THE MOST FREQUENTLY ASKED QUESTION in my class is “How do I know when it’s done?” In fact, a piece of writing never really dies, though you are done when a blog post, an essay, even a book has fulfilled the small task you assigned it. If you read your piece even minutes after publication, you’ll see things you would have changed.
This week, when we are done was the topic in my Master Class, the once-a-month class I teach for people writing books. It makes sense that this is the topic, since we’ve been together since September, and will wrap up in June, so right about now we’re moving toward tediting. (If this once-a-month class interests you, I’ll be teaching it again in the 2012-2013 academic year. You can see more here). So, all eight people in the class are wrestling with the same thing: When is it done?
Your work is decidedly not done after a mere vomit draft and some rearrangement of that draft. In class, before reading a piece, the writer tells us what draft it is so we know what to look for to help the piece succeed, since as a piece gets closer to being finished, the editing should become more precise. For instance, while there is limited value in discussing the adjectives used in a vomit draft, in a later rewrite, it will be those very descriptors that can make—or break—the piece.

**Source excerpt:**
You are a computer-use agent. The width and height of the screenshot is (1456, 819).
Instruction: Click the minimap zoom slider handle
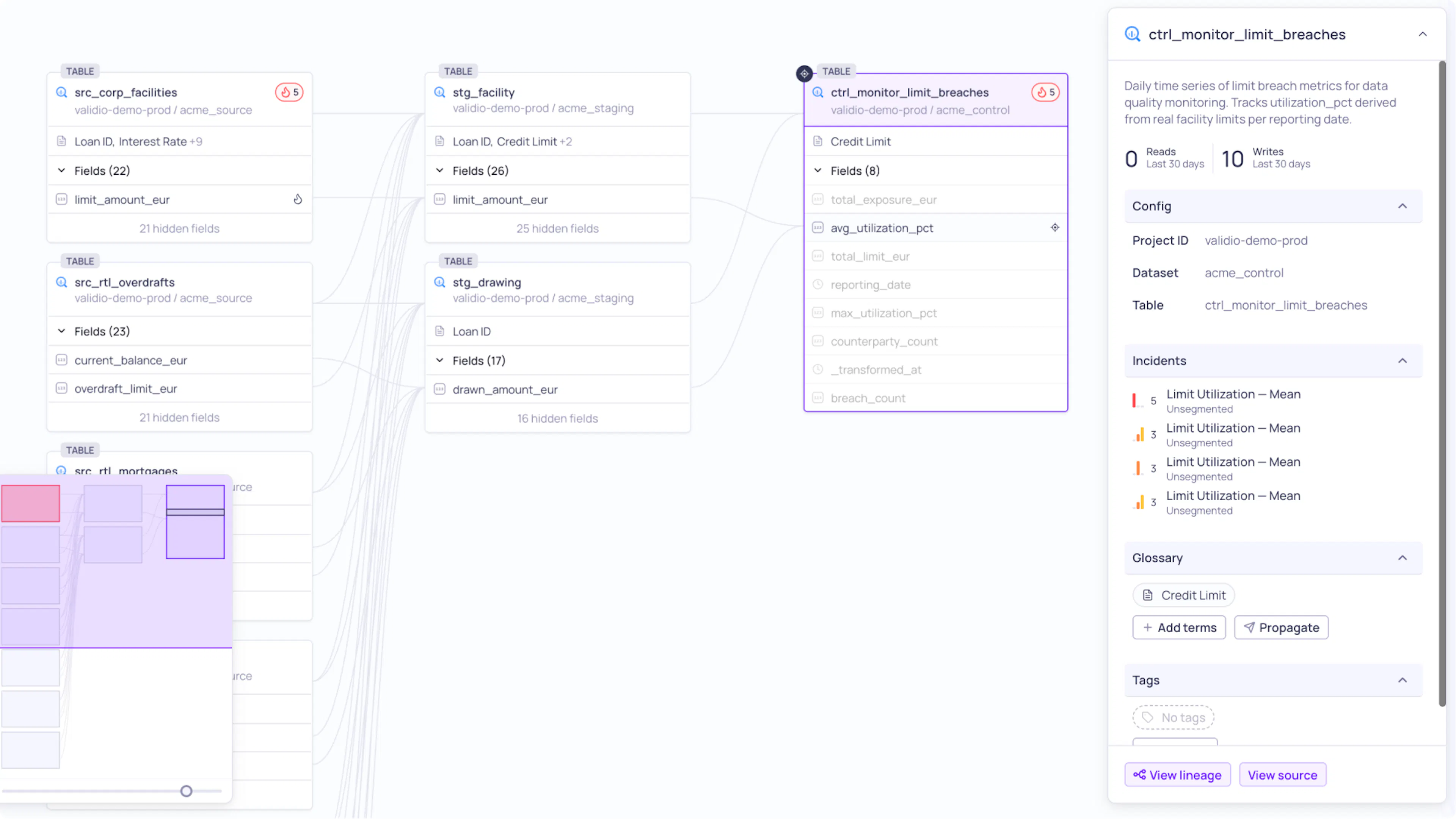186,791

**Aim:**
Write what comes next in the passage about knowing when a piece of writing is done, picking up after its final sentence.

**Result for this task:**
In the simplest sense, your piece is moving toward being done when you have stated and proved your argument. All non-fiction is an argument, even if that argument is as simple as “life is better if you garden.” Make the argument, and you’re moving well toward being finished. Specifically, you’ve moved into the period when you need to get murder on your mind and start editing.
While in my twenties, I quit my job at The New York Times to write my first book, a move made against the advice of pretty much everyone I knew. I was feeling pretty damn saucy until my first copy edit came back to me. There, in the margin of page 110, after an impassioned rendering of the death of my beloved father, the copyeditor had scrawled, coolly, “Already dead, page 86.”
Apparently, I was not done.
Caroline Forsman says
Related to this question of when one is done, I have trouble knowing when the polishing is done. Each time I look at a piece, there is some, however small, improvement to be made which results in having several versions out there.
Speaking of versions of the same piece, abbreviating an existent essay for space requirements also has me wondering about which is the “real” piece.
Rose Byrd says
Marion, resigning from a position at the NYT: something I was once thought would be my own dream job! Wow! You are so entertainingly honest about first book’s copyediting incident! Thank you! “Making the argument” is just the best ever guideline I have ever come across for knowing when the memoir is actually complete, at least before copyediting, right? Ha!
Ted Ryan says
I wanted to do a memoir for years. Just as I have wondered about the lives of family ancestors, and not finding much of anything other than statistics, my hope was (is) to do my memoirs so that some future descendant would know more about me and my time on earth.
I am now 88 years of age, have started the memoirs more than once, still want to get it done but not quite knowing what to do. I hope that I will find help in Roach’s book.
Mary Hill says
One exercise prompt has led me to write a memoir. The prompt was “write about the most interesting person you’ve ever met.” That person was my mother!
marion says
So glad, Mary.
Hoping that worked well for you.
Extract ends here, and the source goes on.